It was great to be able to write this issue’s cover feature on the South Texas Energy & Economic Roundtable (STEER) and its outstanding staff, including President and CEO Omar Garcia. Watching the organization have so much success has been very rewarding, since I played a minor role in its creation back in 2012; and writing the piece provided a chance to reflect on the STEER business model and why the oil and gas industry should try to replicate it in other parts of the country.
By late 2011, it had become obvious to everyone that the Eagle Ford Shale was a world-class resource that represented an unprecedented opportunity for economic development in South Texas. Shortly after a lunch during which I and a group of colleagues talked about how best to go about protecting this opportunity, I got on a conference call with the Haynesville Shale Operators’ Committee (HSOC). This coincidence of timing was what spurred my involvement in the germination of STEER.
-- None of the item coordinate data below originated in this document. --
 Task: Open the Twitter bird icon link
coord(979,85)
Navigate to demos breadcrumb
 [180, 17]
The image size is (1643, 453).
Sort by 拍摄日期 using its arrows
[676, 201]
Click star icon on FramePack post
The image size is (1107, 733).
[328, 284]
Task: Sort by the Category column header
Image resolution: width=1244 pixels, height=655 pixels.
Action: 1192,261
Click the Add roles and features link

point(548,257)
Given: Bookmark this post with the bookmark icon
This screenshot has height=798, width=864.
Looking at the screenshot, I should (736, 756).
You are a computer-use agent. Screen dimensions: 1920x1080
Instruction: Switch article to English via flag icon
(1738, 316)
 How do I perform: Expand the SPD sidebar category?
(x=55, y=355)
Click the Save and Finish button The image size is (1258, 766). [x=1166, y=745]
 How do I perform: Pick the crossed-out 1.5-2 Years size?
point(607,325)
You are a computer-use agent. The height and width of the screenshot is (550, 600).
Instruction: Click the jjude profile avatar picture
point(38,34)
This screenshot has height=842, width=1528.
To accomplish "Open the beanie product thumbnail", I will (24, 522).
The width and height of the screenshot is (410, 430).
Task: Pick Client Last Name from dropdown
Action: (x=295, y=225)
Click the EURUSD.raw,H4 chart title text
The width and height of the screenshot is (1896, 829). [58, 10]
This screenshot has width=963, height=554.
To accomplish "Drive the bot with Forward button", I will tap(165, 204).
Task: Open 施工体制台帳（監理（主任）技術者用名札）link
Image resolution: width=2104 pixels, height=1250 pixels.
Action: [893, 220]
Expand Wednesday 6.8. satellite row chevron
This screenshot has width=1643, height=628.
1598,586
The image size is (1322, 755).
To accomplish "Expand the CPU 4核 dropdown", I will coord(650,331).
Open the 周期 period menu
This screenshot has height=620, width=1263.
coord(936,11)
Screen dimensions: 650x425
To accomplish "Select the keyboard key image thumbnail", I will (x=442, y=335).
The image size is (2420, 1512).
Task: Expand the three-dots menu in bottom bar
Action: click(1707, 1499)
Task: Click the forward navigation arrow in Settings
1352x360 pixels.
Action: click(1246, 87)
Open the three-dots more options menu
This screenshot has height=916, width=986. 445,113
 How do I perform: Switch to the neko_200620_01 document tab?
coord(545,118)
HSOC was the brainchild of the Louisiana Oil & Gas Association (LOGA) and its President, Don Briggs. Created during the height of the development of the Haynesville Shale natural gas development, the organization served as an extremely effective voice for the industry in what was at the time the busiest shale development region of the country. The challenge the Haynesville Shale presented to LOGA was its concentration in the northwest corner of the state, hundreds of miles from the state capital of Baton Rouge, where LOGA’s offices were located.
Rather than have its staff constantly travel back and forth between Baton Rouge and Shreveport to help its members address community and regulatory issues, LOGA came up with the model of establishing a committee within its organizational structure that essentially functioned as a separate trade association. To become members of HSOC, companies paid separate dues, and the committee itself had its own separate staff.
To further distinguish HSOC as a separate entity, the HSOC staff seldom became engaged in the single most crucial role of any state trade association — lobbying the state’s legislature. Instead, HSOC focused on helping members with community and media relations, functions that have not traditionally been strong points for the industry’s legacy associations.
The model worked. HSOC was a tremendous asset for producers, the media and communities in the region, all of whom needed an honest-broker intermediary to help understand and communicate with one another.
Seeing no reason why this model wouldn’t work just as well in South Texas — where the sudden, massive growth in oil and gas activity was very predictably creating lots of friction and challenges in the local communities — I took the idea to Rob Looney, then-President of the Texas Oil & Gas Association (TXOGA), one of the industry’s largest trade associations, headquartered in Austin. My involvement ended there, since I had a conflicting role with one of the industry’s national trade associations at that time.